*** Exercise material

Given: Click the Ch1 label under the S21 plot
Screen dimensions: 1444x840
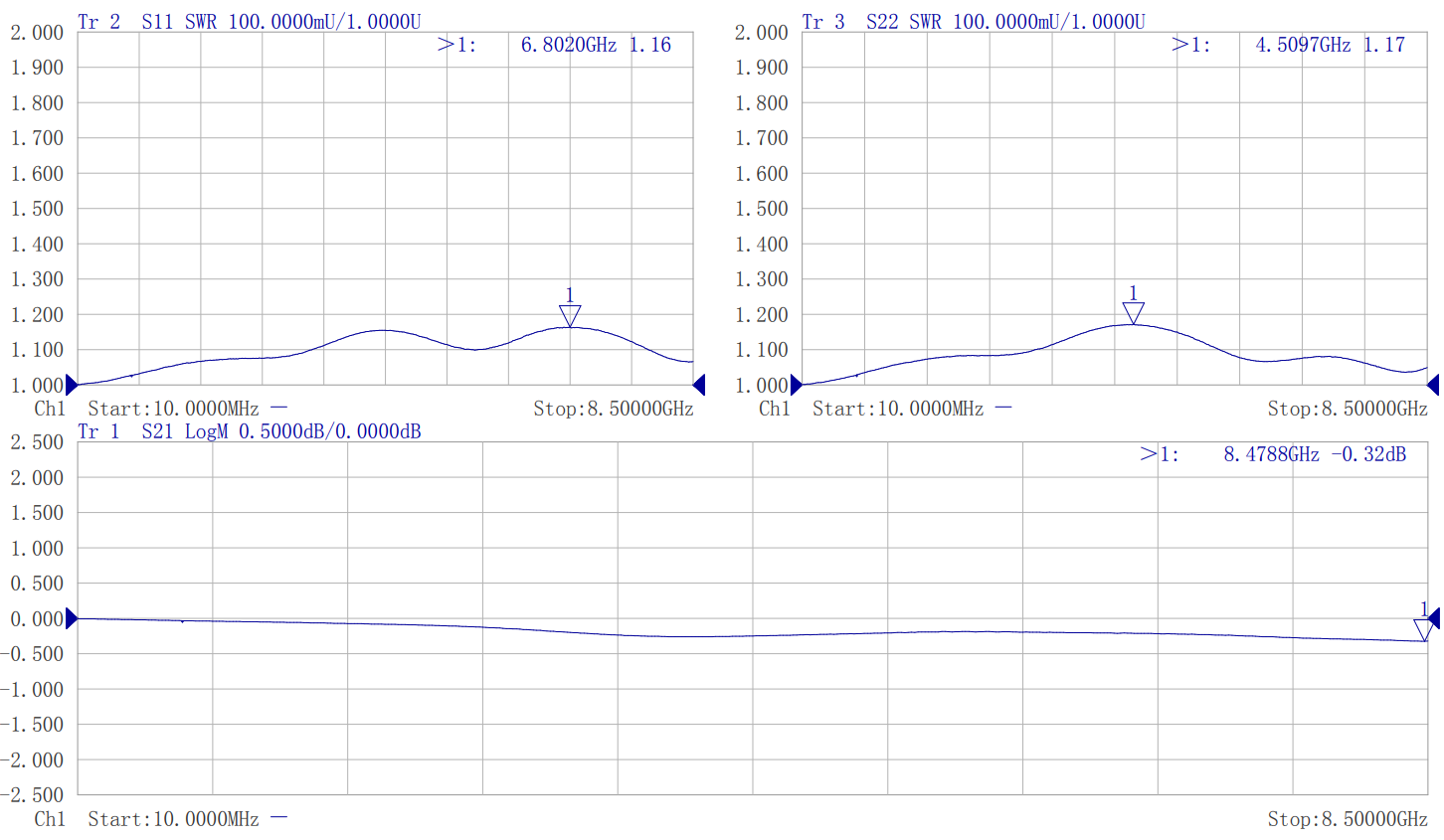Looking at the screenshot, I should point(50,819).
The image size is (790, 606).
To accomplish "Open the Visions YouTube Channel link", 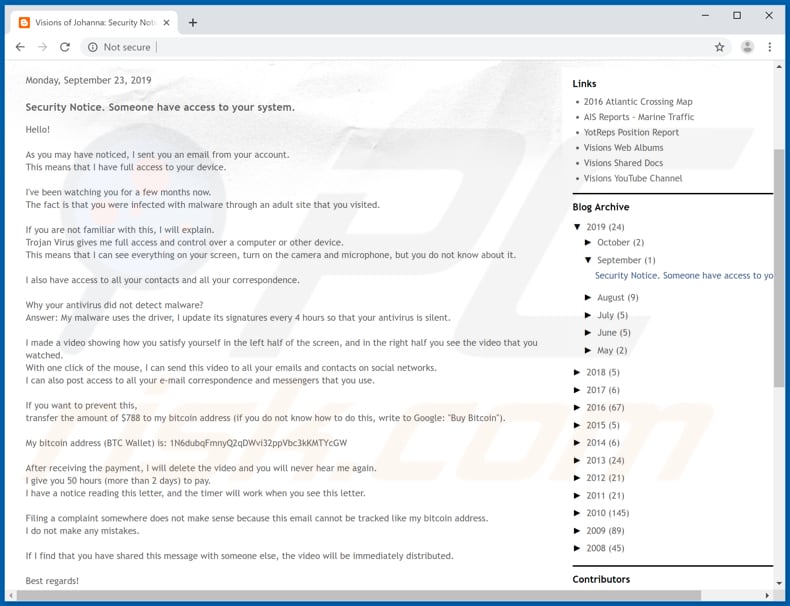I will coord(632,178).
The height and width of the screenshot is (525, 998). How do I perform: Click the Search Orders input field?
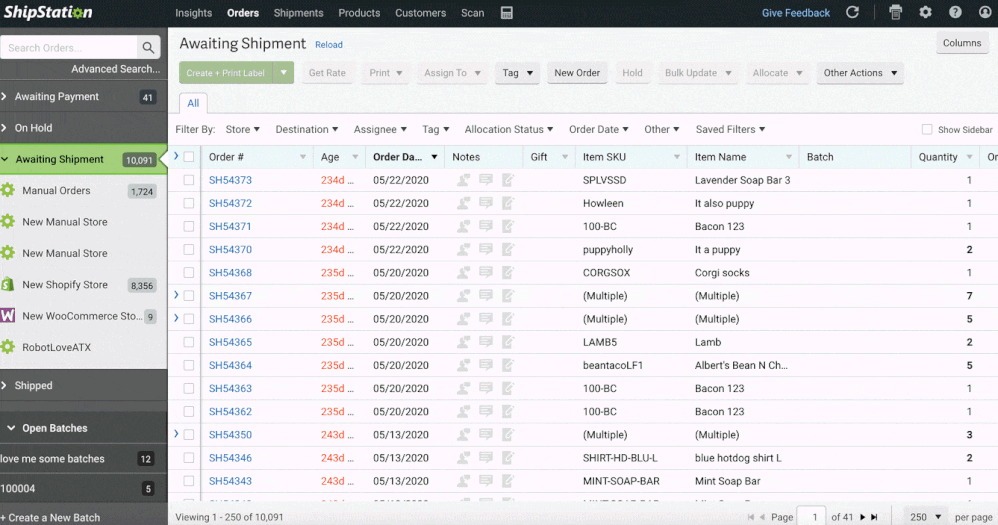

******
*** Exercise material

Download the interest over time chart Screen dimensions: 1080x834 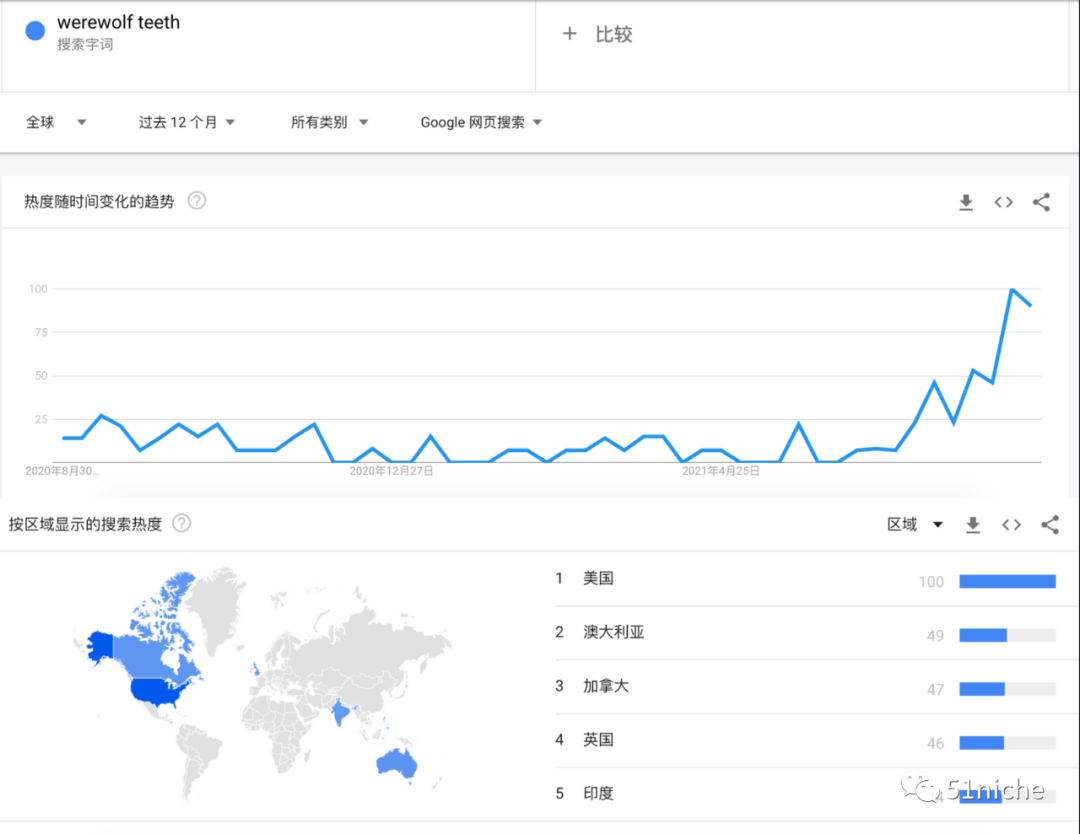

******

The lines that contain the word "Click" are wanted; copy each of them from the records.

Given: Click the Ch1 label under the S21 plot
The height and width of the screenshot is (525, 998). How do I perform: Click the Search Orders input field?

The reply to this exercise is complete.